The bridging attributes between the texts lie in the form of sisterhood, abuse, supernatural elements, and their overall relationship to the home-life of the characters. Goblin Market addresses the dangers of external forces outside of the home, projecting fears of immigration and invasion of Christian values (ironic considering the imperialism of the British empire). These fears are materialized in Uncle Silas, with foregin entities, both French and other worldly, invading the space of the home as Le Fanu grounds those fears in vivid and shocking scenes of literal abuse reflective of the figurative abuse and rape of Goblin Market. Furthermore, the ultimate solution and women’s defense to these invasions rests on unity and sacrifice for one’s gender-kin. Women that deny this sisterhood are violently assaulted and wither into nonexistence as the consistent and abusive patriarchal forces whirl their existence like a patriarchal Charybdis. 

The characters of both texts rely on the premise that their existence is set to be maltreated by their respective environments. Like creatures caught in a whirling current, the women of the Victorian era had to survive the abusers of their time. Their existence wasn’t defined by extraordinary actions of control and dictation of history. Instead, it was the active resistance to implore survival and empathy and sisterhood under a self-destructive, intrusive, abusive, and assaulting patriarch desperate to molest every fiber of their existence within and outside the home. The woman’s goal was not to create a new structure, but to actualize themselves in opposition to the fallacious ones surrounding them; to become the eucharist to a Laura; to develop and mature like Maud. 

Works Cited

Campbell, Joseph. The Hero with a Thousand Faces. Princeton, N.J., Princeton University Press, 2004.
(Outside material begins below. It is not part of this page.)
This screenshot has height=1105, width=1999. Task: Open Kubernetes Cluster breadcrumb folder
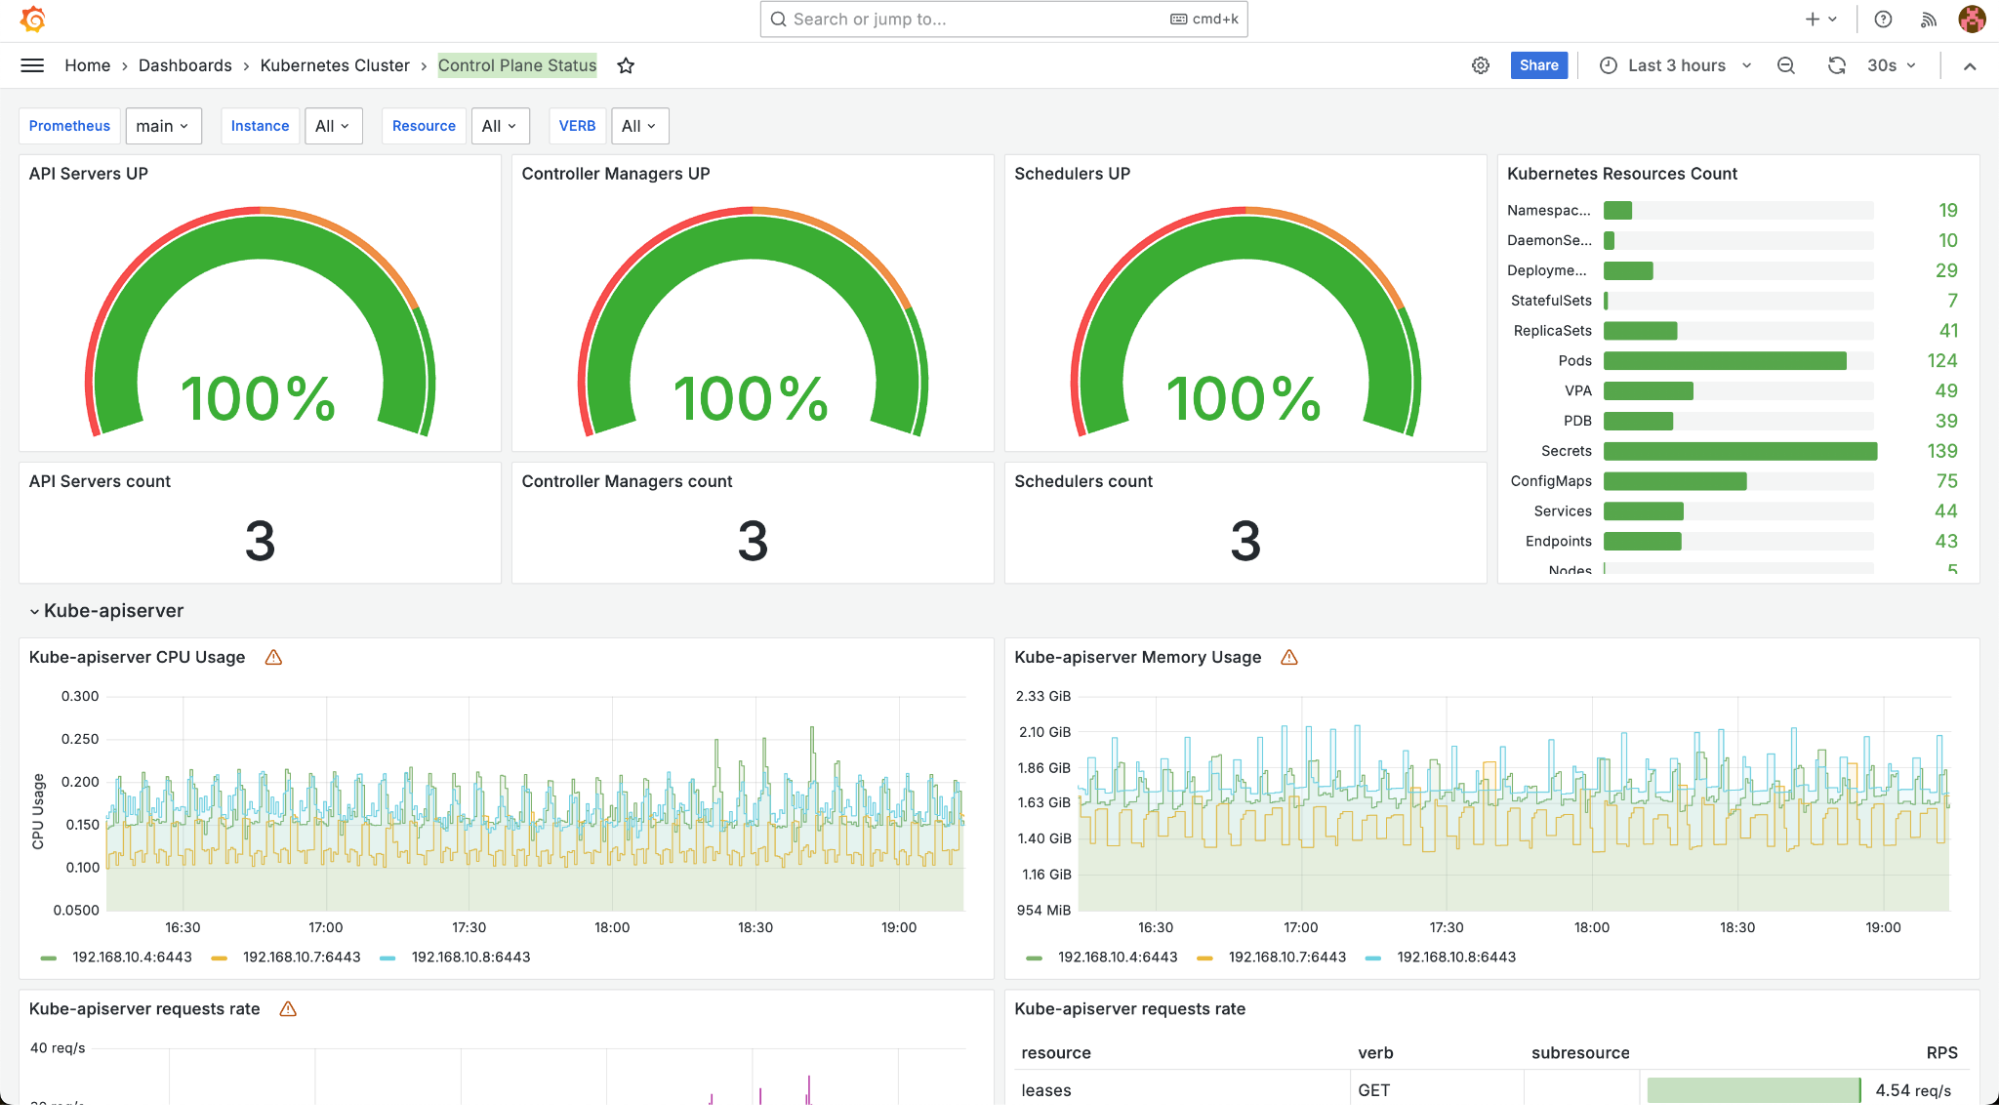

Carpenter, Mary Wilson. “‘Eat Me, Drink Me, Love Me’: The Consumable Female Body in Christina Rossetti’s ‘Goblin Market.’” Victorian Poetry, vol. 29, no. 4, West Virginia University, 1991, pp. 415–34.

Holdsworth, W. A. The Married Women’s Property Act, 1882 : with an Introduction, Notes, and Index. George Routledge and Sons ..., 1882, 1882.

Mangum, Teresa. “SHERIDAN LE FANU’S UNGOVERNABLE GOVERNESSES.” Studies in the Novel, vol. 29, no. 2, University of North Texas, 1997, pp. 214–37.

Rappoport, Jill. “The Price of Redemption in ‘Goblin Market.’” Studies in English Literature, 1500-1900, vol. 50, no. 4, Johns Hopkins University Press, 2010, pp. 853–75.

Rossetti, Christina Georgina. Goblin Market, The Prince’s Progress, and Other Poems. Project Gutenberg.

Vejvoda, Kathleen. “The Fruit of Charity: ‘Comus’ and Christina Rossetti’s ‘Goblin Market.’” Victorian Poetry, vol. 38, no. 4, West Virginia University, Dept. of English, 2000, pp. 555–78, doi:10.1353/vp.2000.0046.